Answer with a number only: how many lines of the data contain "Facebook"?

Top of Given entries

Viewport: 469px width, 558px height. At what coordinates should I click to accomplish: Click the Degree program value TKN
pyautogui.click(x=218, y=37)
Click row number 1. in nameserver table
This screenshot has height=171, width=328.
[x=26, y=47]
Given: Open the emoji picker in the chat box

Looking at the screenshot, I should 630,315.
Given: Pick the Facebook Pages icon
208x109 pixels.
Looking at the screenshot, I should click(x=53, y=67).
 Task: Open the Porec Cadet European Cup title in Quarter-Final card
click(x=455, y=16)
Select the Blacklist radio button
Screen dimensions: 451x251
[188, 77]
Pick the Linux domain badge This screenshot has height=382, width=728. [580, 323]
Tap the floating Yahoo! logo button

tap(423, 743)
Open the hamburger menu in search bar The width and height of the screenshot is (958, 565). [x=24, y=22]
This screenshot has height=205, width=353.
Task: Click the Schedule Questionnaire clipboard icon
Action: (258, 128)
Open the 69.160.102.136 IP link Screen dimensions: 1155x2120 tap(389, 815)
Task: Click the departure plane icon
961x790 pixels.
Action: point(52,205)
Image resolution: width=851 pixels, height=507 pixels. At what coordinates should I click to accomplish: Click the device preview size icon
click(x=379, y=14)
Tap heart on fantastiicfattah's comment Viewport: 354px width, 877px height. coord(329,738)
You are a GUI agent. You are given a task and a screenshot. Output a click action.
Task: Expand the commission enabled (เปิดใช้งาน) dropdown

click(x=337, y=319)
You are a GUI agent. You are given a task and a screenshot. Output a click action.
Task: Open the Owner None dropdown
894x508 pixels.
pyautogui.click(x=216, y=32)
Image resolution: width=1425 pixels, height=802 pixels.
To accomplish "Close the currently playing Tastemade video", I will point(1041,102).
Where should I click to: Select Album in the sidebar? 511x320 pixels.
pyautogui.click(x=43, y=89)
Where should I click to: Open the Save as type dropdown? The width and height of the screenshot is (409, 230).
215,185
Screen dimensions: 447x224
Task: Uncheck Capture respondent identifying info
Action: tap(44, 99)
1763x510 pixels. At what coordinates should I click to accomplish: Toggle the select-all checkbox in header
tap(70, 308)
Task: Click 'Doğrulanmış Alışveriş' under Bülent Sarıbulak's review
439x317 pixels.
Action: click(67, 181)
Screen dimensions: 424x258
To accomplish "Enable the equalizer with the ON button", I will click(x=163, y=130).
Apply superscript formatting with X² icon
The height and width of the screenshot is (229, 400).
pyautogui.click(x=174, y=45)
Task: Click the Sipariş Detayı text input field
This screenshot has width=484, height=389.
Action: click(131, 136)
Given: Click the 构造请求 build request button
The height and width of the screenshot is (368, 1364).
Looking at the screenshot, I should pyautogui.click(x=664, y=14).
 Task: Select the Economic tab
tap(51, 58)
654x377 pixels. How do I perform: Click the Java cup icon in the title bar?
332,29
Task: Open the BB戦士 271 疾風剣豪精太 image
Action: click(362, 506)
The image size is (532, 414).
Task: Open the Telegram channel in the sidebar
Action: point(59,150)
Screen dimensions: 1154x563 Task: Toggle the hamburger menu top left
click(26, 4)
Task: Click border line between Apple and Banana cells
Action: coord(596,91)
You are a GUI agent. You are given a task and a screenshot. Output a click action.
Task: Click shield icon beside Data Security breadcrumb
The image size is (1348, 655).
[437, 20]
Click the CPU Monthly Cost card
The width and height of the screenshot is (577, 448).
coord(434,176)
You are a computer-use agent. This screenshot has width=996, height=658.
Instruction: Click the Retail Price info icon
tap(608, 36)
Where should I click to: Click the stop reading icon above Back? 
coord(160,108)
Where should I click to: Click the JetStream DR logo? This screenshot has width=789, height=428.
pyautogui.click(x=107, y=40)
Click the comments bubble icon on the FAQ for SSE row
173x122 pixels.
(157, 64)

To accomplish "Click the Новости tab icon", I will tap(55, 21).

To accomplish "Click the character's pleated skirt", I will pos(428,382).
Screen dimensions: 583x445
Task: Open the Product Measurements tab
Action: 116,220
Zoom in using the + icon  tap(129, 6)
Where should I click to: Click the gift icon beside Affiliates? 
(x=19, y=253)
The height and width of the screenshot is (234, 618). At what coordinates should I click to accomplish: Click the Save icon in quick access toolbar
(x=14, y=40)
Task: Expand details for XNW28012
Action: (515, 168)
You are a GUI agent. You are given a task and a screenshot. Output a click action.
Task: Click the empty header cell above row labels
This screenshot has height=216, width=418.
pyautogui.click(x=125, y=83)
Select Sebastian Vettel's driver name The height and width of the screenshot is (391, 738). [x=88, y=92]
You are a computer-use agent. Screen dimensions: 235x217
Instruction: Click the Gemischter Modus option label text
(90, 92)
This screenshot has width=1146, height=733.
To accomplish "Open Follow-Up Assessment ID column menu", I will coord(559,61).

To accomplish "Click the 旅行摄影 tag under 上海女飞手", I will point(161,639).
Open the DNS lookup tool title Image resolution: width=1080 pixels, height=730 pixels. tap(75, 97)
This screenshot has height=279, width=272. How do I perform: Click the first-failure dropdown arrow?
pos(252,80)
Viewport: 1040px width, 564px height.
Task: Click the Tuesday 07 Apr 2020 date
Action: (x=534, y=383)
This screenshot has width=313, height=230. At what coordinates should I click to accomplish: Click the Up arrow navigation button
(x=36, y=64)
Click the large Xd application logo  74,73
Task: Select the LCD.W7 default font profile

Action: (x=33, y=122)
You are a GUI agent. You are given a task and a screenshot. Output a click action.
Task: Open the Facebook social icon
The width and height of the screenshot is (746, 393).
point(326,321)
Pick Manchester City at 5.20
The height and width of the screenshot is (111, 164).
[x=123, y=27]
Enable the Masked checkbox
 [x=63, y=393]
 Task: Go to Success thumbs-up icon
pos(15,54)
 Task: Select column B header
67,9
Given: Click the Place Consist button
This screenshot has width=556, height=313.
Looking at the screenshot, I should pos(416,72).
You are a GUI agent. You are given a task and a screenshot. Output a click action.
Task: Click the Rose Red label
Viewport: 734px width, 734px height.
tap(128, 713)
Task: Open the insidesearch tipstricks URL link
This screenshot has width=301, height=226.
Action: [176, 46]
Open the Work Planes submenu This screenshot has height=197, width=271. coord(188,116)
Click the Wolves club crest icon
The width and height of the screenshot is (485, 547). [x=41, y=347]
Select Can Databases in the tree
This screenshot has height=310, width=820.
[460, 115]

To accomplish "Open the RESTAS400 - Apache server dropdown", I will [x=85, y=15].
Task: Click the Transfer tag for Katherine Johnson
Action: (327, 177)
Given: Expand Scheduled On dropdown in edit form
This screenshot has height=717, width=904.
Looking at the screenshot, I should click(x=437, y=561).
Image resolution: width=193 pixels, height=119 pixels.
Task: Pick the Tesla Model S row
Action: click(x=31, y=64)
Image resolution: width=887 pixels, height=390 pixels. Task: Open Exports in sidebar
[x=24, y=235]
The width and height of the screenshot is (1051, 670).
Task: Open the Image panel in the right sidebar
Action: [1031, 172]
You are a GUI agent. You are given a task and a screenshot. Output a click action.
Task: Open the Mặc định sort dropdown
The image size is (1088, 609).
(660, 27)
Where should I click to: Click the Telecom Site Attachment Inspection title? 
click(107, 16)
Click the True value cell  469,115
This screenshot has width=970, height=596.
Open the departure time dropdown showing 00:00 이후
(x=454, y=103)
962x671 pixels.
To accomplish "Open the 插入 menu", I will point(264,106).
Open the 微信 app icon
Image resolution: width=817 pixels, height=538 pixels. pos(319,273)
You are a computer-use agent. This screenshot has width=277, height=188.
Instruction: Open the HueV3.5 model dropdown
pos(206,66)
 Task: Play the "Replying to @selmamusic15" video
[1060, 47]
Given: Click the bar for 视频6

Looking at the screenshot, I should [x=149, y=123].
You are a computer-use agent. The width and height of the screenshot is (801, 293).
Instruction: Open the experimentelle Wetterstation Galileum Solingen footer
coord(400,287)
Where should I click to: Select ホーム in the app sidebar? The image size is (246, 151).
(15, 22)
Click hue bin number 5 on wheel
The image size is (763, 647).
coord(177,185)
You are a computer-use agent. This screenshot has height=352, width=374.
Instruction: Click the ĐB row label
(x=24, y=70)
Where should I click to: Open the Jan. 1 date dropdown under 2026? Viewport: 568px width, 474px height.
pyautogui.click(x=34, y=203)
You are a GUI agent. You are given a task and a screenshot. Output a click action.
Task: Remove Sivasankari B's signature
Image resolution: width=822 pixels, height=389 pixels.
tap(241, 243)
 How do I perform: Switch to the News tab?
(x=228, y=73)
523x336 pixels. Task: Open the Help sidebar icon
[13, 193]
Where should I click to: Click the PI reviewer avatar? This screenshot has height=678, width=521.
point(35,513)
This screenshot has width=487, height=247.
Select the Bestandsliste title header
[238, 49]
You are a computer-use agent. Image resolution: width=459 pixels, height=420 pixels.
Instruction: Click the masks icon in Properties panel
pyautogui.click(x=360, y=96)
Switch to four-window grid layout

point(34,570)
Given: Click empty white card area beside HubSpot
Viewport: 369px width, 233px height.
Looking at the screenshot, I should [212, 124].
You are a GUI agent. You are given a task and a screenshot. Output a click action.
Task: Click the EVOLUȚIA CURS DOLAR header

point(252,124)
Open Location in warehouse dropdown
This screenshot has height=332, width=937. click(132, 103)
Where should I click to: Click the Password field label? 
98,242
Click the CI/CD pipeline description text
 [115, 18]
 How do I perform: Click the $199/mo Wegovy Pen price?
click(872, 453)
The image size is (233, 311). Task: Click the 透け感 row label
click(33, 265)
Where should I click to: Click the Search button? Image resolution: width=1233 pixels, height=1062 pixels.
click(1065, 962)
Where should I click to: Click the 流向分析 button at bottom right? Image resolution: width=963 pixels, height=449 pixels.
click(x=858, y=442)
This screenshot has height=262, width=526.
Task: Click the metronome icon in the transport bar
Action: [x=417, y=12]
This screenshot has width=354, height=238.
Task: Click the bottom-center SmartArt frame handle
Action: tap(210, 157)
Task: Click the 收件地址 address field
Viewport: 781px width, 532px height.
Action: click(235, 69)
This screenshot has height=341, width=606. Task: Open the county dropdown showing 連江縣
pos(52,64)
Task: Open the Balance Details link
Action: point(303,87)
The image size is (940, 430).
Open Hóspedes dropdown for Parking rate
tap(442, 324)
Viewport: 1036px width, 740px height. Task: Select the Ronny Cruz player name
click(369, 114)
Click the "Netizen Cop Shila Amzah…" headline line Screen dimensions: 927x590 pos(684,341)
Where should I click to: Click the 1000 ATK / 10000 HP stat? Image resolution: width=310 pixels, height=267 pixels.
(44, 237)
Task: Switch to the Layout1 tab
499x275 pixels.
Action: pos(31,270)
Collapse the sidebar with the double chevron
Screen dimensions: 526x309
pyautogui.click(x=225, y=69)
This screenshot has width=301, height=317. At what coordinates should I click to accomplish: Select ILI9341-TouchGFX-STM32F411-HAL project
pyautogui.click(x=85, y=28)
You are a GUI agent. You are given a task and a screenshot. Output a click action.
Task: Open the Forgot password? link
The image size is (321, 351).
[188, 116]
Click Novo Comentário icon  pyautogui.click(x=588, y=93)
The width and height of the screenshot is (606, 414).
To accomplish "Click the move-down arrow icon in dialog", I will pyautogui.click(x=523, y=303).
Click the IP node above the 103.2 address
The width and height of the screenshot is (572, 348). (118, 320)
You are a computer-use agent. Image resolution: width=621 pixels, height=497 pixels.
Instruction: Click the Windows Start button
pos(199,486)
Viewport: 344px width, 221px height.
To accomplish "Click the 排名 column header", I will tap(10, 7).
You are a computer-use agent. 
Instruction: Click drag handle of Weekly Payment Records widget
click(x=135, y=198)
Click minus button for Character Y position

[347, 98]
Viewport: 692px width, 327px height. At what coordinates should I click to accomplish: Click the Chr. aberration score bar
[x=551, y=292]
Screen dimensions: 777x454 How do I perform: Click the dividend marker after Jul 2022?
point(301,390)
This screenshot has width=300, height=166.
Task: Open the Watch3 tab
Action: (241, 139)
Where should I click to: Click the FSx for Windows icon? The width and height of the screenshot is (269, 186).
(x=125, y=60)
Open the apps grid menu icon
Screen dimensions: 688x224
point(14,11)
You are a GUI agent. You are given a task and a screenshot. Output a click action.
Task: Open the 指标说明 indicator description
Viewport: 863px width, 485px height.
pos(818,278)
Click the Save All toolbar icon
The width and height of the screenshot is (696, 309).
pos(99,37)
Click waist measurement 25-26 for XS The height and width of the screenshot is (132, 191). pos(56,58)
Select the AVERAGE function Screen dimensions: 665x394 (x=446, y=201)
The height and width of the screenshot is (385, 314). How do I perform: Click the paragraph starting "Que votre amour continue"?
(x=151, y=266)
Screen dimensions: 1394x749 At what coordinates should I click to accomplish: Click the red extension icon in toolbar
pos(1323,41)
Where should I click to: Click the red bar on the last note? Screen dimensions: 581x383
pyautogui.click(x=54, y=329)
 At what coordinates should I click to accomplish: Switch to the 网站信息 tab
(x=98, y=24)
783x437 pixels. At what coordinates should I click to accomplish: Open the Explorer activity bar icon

Bottom of Given entries

Solved exercise >> 2